Data supplied:
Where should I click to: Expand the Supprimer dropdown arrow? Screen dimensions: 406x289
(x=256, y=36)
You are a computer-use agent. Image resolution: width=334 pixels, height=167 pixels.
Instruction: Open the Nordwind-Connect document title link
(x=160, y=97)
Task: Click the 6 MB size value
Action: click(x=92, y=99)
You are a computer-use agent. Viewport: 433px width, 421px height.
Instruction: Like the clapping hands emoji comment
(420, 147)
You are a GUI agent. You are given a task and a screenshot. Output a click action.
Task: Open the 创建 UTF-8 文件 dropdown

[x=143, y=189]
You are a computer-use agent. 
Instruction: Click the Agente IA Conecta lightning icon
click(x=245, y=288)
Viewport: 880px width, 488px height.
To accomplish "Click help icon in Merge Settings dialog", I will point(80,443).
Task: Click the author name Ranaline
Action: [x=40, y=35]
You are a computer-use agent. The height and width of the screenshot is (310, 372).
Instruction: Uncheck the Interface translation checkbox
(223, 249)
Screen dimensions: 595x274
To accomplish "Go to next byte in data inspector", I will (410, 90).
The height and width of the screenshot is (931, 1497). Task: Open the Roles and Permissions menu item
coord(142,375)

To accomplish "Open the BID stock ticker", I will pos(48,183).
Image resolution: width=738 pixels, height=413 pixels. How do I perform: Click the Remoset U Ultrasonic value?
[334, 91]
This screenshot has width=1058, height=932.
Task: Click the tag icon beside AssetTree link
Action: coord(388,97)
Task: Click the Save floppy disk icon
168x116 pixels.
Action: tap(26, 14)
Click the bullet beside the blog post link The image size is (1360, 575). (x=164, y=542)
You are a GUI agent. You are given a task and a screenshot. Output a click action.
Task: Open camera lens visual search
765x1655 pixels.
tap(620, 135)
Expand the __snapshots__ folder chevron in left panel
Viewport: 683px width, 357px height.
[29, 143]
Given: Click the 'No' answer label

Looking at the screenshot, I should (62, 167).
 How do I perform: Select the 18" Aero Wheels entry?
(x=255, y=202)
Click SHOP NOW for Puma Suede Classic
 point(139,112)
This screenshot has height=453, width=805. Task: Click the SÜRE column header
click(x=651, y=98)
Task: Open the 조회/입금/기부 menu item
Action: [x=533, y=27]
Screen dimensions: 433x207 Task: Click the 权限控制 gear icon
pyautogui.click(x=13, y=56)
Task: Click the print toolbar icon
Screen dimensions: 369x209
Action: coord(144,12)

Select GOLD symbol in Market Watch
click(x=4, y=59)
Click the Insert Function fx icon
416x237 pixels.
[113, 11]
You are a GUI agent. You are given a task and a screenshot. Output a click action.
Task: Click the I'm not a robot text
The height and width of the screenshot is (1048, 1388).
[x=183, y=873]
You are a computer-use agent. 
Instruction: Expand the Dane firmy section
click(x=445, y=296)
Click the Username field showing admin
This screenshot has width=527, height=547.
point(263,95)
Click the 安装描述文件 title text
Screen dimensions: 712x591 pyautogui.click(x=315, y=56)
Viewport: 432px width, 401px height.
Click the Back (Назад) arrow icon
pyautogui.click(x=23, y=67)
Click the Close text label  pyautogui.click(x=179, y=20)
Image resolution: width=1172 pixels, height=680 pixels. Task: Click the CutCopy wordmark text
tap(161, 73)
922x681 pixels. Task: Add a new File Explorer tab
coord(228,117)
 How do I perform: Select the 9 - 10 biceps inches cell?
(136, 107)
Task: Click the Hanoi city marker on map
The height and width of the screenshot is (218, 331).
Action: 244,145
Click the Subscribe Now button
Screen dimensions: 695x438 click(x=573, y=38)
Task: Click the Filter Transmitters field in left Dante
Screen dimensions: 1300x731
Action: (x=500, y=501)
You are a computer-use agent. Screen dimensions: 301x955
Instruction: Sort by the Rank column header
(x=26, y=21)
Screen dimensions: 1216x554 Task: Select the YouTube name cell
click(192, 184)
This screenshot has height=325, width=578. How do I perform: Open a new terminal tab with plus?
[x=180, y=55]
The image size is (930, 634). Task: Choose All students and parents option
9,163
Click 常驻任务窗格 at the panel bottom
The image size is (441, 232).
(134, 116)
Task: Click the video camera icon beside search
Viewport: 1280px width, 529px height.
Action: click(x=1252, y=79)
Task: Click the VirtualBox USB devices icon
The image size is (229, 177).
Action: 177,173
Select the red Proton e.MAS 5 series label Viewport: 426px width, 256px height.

About this task: Search the listing above for lines containing "camera", and copy them.

Output for this exercise:
Task: Open camera lens visual search
Task: Click the video camera icon beside search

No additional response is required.